Pais de 43 estudantes desaparecidos no México exigem comissão da verdade

Os 43 estudantes de Ayotzinapa (Guerrero, sul) foram detidos arbitrariamente em 26 de setembro de 2014 por policiais de Iguala, que os teriam entregue a pistoleiros do crime organizado, que os assassinaram e incineraram, segundo a investigação oficial


postado em 07/06/2018 17:51

México, México -Familiares dos 43 estudantes desaparecidos no México em 2014 exigiram ao presidente Enrique Peña Nieto que acate uma recente sentença judicial que determina a criação de uma comissão da verdade para esclarecer este caso, ainda impune e que mantém o país indignado.

"Senhor presidente, pedimos-lhe, exigimos que acate a resolução do poder judiciário (...) e garanta, economicamente e humanamente (as condições) para realizar a comissão de investigação", disse Mario González, junto com outros pais de jovens em uma entrevista coletiva na Cidade do México.

Os 43 estudantes de Ayotzinapa (Guerrero, sul) foram detidos arbitrariamente em 26 de setembro de 2014 por policiais de Iguala, que os teriam entregue a pistoleiros do crime organizado, que os assassinaram e incineraram, segundo a investigação oficial.

Desde esse dias, somente foram encontrados e identificados os restos mortais de um dos estudantes, e, segundo a Comissão Interamericana de Direitos Humanos (CIDH), ninguém está sendo processado por desaparecimento forçado e não existe uma só sentença condenatória.

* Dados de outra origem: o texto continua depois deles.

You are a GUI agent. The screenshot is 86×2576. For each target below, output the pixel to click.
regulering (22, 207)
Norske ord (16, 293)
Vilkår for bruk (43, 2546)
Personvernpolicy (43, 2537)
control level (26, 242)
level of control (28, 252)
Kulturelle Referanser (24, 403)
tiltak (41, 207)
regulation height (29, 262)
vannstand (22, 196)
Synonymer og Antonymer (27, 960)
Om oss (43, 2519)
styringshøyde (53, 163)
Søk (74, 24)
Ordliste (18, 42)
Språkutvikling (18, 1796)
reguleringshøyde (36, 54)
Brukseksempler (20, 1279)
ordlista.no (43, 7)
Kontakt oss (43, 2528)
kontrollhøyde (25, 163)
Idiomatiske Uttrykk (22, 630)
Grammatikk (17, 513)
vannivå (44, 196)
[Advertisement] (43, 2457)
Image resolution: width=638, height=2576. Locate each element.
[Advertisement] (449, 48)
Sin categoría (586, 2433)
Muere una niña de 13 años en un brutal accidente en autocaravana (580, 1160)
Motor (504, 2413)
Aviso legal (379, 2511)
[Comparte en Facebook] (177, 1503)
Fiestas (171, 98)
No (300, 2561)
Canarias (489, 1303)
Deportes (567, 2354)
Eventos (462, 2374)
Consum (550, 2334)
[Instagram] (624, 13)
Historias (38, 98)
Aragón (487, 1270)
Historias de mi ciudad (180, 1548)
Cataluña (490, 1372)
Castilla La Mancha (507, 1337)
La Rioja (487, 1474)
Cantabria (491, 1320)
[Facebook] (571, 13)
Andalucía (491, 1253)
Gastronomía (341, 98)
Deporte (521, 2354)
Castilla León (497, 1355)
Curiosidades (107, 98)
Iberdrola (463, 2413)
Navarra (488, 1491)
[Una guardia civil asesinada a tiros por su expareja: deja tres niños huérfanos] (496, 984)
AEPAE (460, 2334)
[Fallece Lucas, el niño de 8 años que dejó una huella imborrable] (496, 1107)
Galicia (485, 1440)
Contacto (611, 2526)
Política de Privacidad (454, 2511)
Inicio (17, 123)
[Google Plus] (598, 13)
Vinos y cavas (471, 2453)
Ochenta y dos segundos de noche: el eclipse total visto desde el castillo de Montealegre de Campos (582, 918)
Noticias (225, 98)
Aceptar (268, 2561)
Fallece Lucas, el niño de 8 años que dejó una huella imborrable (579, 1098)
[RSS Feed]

Na segunda-feira, o Conselho da Magistratura Federal anunciou que um tribunal ordenou criar uma Comissão de Investigação para a Verdade e a Justiça para este caso, integrada por familiares dos estudantes desaparecidos, membros da Comissão Nacional dos Direitos Humanos e pelo Ministério Público da Federação.

Os pais dos jovens também pediram nesta quinta o retorno dos especialistas independentes da CIDH que apoiaram na investigação por nove meses em 2015.

Em sua resolução, o tribunal concluiu que a investigação oficial não foi rápida, efetiva, independente nem imparcial, e que "existem indícios suficientes" para presumir tortura contra os acusados.

Essa decisão foi resultado de dois recursos de revisão solicitados pelos acusados pelo crime e não pelos familiares dos estudantes.